> _Actions to take_:
a. List every person named in the passage below about Trump's supposed genius.
b. Pick up the passage on Trump's supposed genius after its final sentence and keep writing.

> _Reading passage_:
---------------

His genius brain is so obvious that it’s visible across the pond. The Spectator has declared Trump a “brilliant” man who may well be a political “genius.” Trump’s American supporters think that he’s “brilliant” too. Predictably, former New York City major Rudy Giuliani has not only been defending Trump’s “genius” with every alveoli in his body, he’s been loudly proclaiming that Clinton is “too stupid” to be president. General Michael Flynn agrees with him, saying that Clinton’s “really stupid” for bringing up Trump’s misogynistic treatment of Alicia Machado, a former Miss Universe. I very much doubt that Clinton thinks Trump’s a genius, which is proof enough to his supporters that she’s impossibly stupid. 

Meanwhile, a genius friend of mine has started decluttering her house by asking objects if they’re stupid. “If the object says ‘no, you have to keep me’,” Christina explains serenely, then “it gets demoted to the donate pile. If it shrugs and says ‘it’s up to you,’ I keep it because I don’t like bossy things with ulterior motives.”

---------------

> _Data provided_:
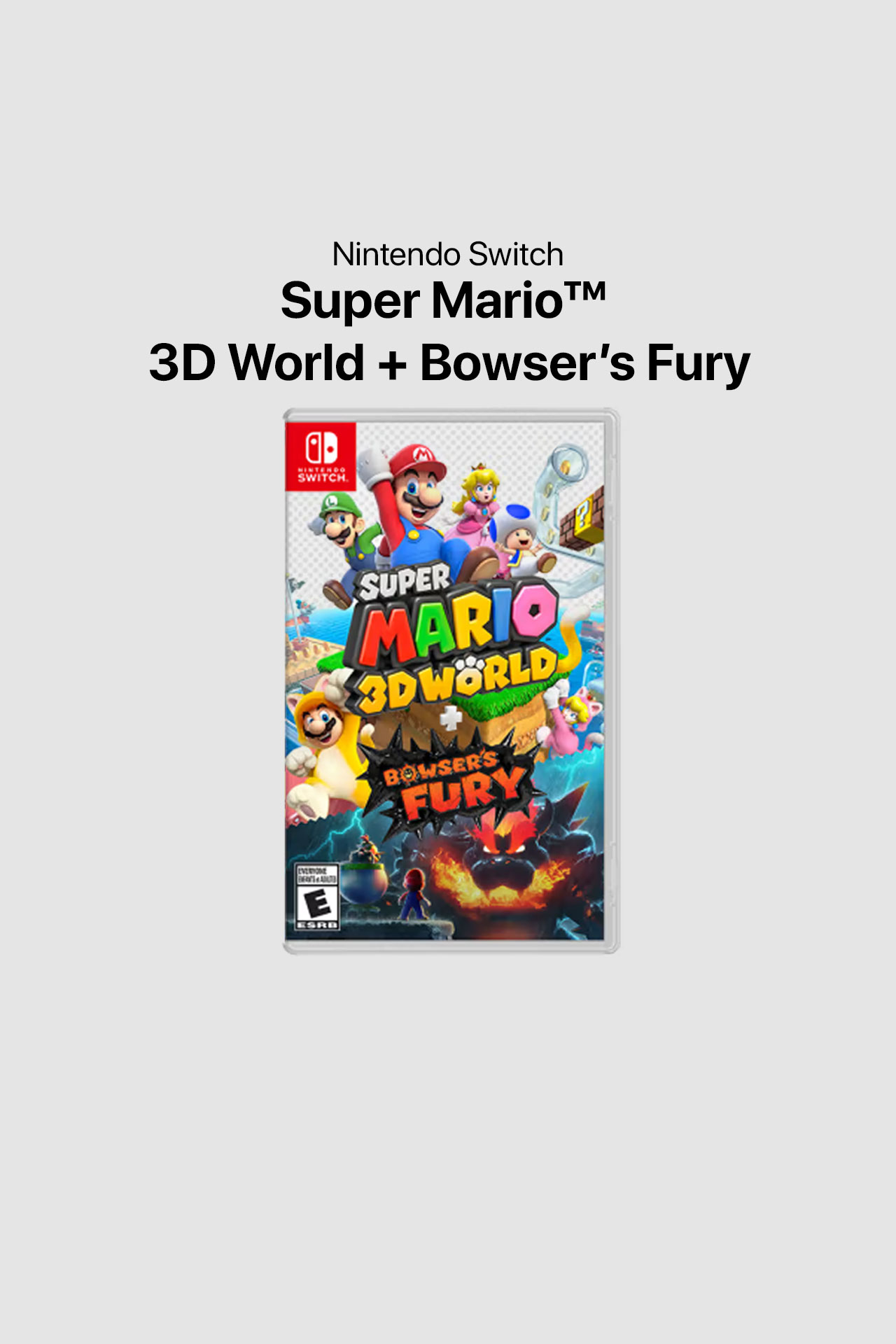Image resolution: width=896 pixels, height=1344 pixels.
Task: Click the Nintendo Switch heading text
Action: [448, 254]
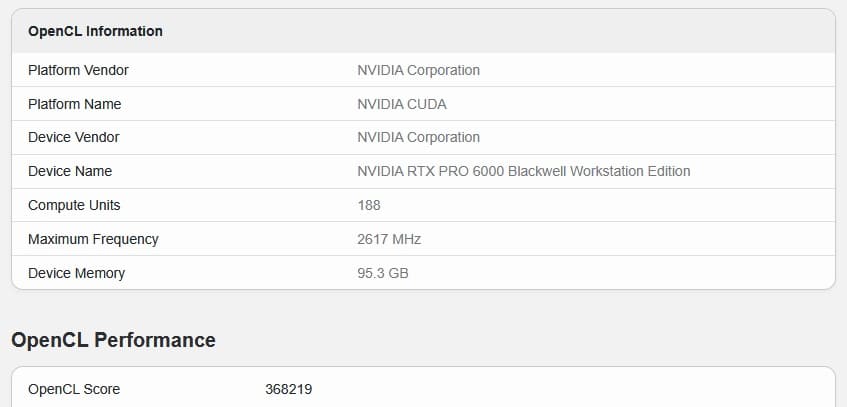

---------------

> _Task-by-task answers_:
a.
- Trump
- Rudy Giuliani
- Clinton
- Michael Flynn
- Alicia Machado
- Christina

b.
Read that again: Christina chucks items telling her what to do, and keeps the stuff leaving the decision up to her. The “stupid” objects, in other words, are the ones trying to bully her. But her approach doesn’t just throw shade on the “KonMari” Kondo method, which asks you to consider if your socks’ feelings are hurt, explaining their balled-up condition. It’s a political allegory for the state of the 2016 presidential race. Politically speaking, and depending on your team, that “bossy thing with ulterior motives” is either Trump or Clinton. But only one of them is demanding that you vote for him, stupid human! Which one do you keep?

It’s practically a truism of this campaign season that Trump supporters are stupid (they’re not), but only recently has Hillary Clinton herself come under attack as the Idiot Queen of Moonbats. In over 30 years of public life, she’s been called many unprintable things, but stupid is not one of them, partly because she is so obviously not lacking in brains. She earned an undergraduate degree with honors from Wellesley College, her law degree is from Yale, she was a law professor at the University of Arkansas, and the list of her accomplishments is mind-numbingly long. In her case, the applicable truism is that she had to be twice as good as a man to get half as far. So why are Flynn and Giuliani calling her stupid, over and over, while praising Trump’s genius to the skies? Do they think that saying it enough times will make the rest of us believe it? Worse, could they be right?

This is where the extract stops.